Source document:
───
= 1945 Tottenham North by-election =

UK parliamentary by-election

The 1945 Tottenham North by-election was a by-election held for the British House of Commons constituency of Tottenham North in London on 13 December 1945.

== Vacancy ==
The seat had become vacant when the sitting Labour Co-operative Member of Parliament (MP), Robert Morrison had been ennobled on 16 November 1945 as Baron Morrison. He had held the seat since the 1935 general election.

== Candidates ==
The Labour Co-operative candidate was 53-year-old William Irving. The Conservative Party candidate was 26-year-old barrister Petre Crowder.

== Result ==
On a much-reduced turnout, Irving held the seat for Labour, with a swing of 8.2% to the Conservatives.

The constituency was abolished for the 1950 general election, when Irving was elected for the new Wood Green constituency, and Crowder was elected for the safe Conservative seat of Ruislip-Northwood.
───
Material shown:
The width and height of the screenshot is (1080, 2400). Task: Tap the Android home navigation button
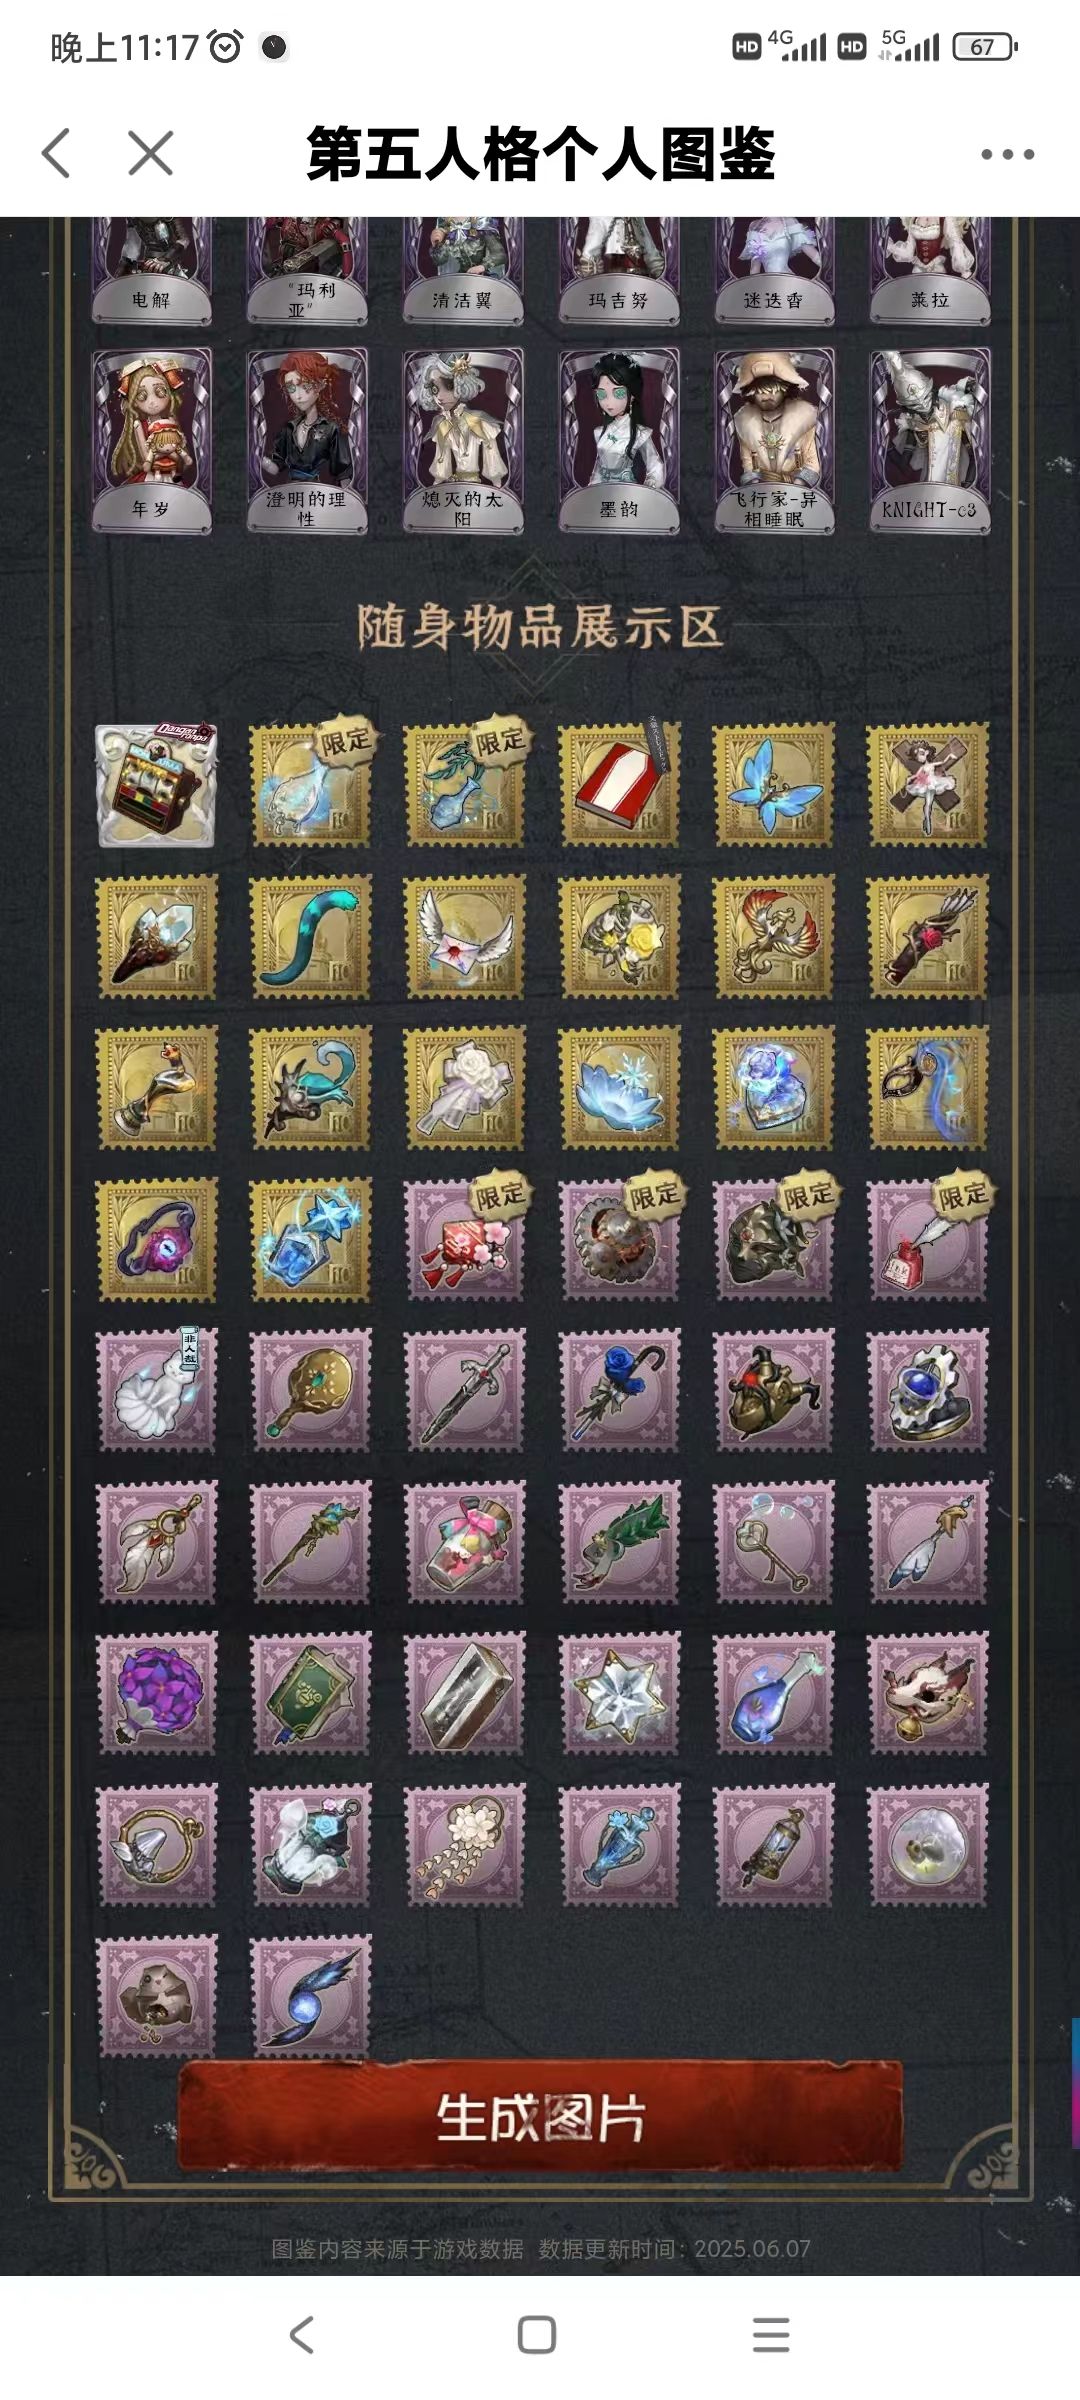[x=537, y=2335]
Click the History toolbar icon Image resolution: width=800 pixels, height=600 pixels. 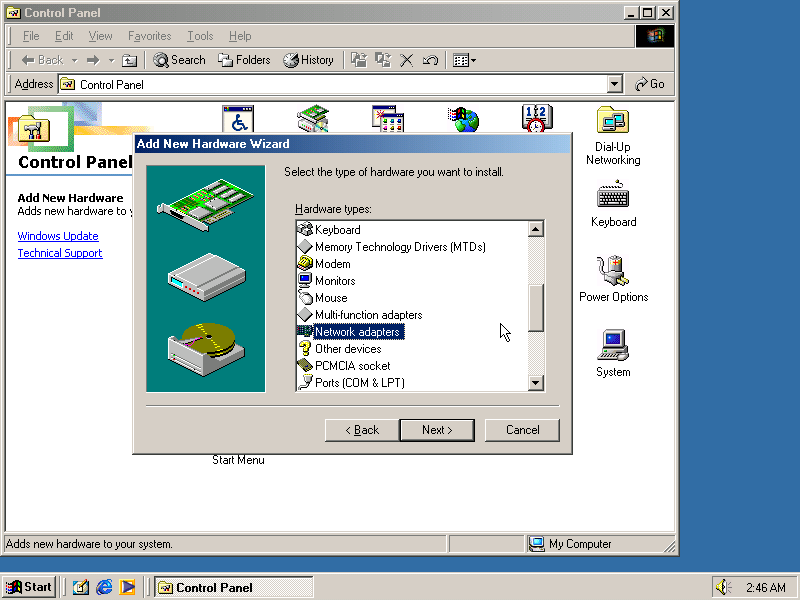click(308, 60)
───
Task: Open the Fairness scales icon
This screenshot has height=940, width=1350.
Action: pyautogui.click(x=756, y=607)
───
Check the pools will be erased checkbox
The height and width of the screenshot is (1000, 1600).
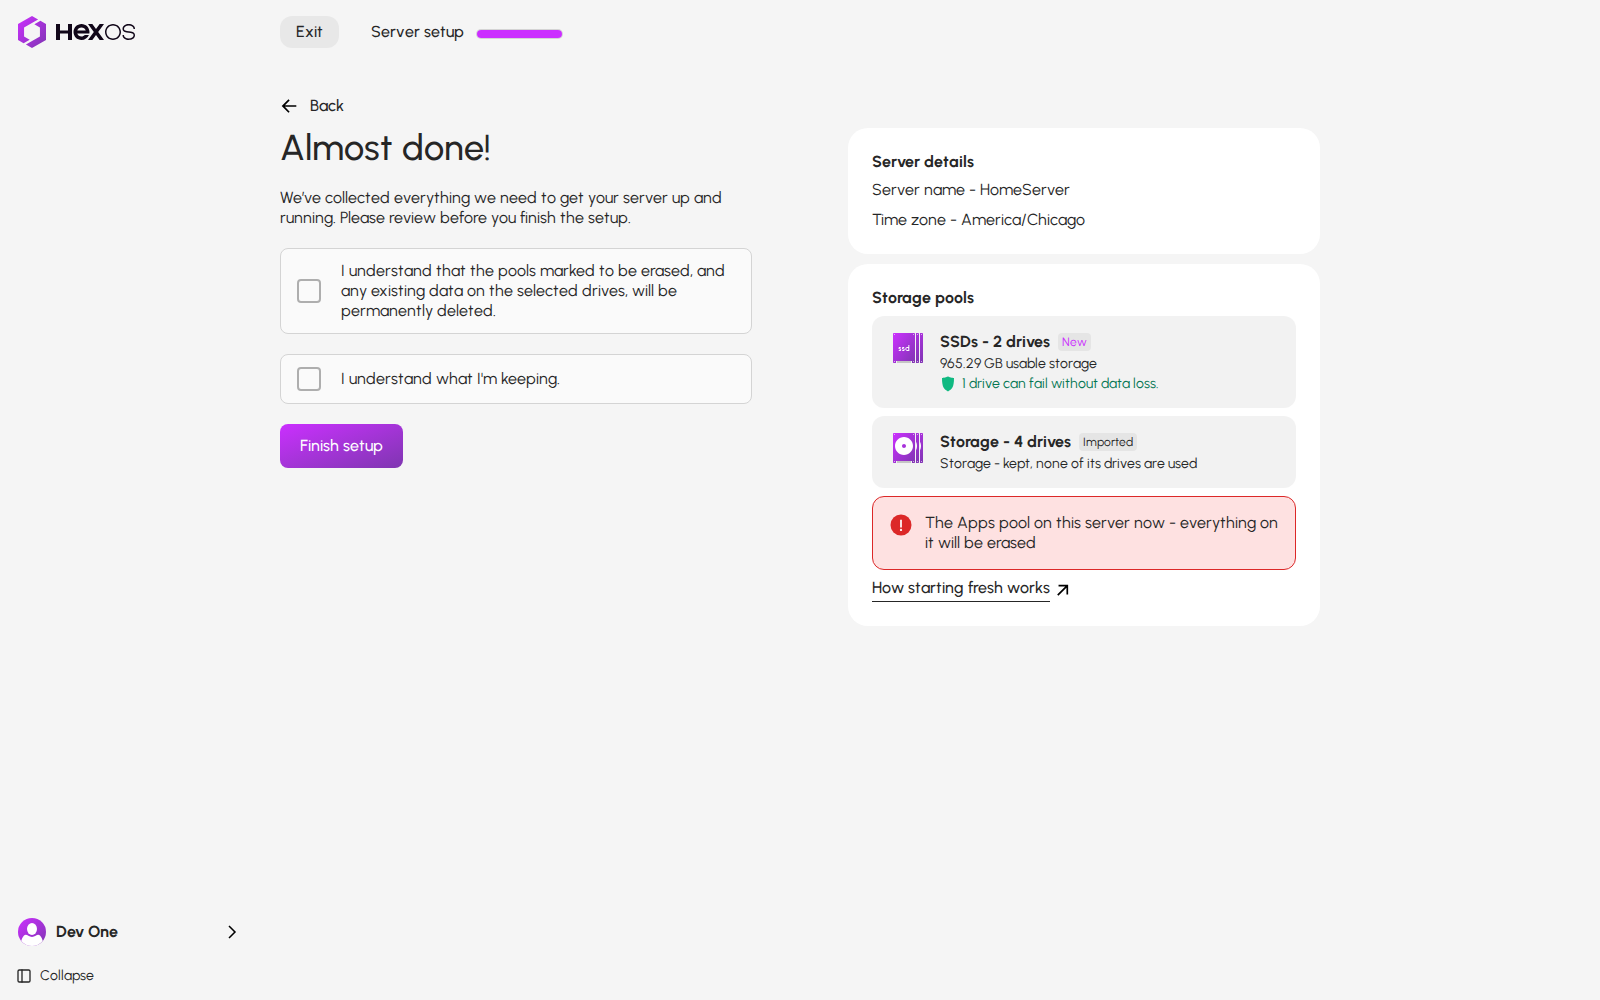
───
Task 1:
According to the by-election article, on what date was Robert Morrison ennobled?
Task 2:
Copy the listing from the line with "Check the pools will be erased checkbox" up to and including the line with "The height and", renaming "checkbox" as "tick box" and keeping everything else the same.

Result 1:
16 November 1945

Result 2:
Check the pools will be erased tick box
The height and width of the screenshot is (1000, 1600).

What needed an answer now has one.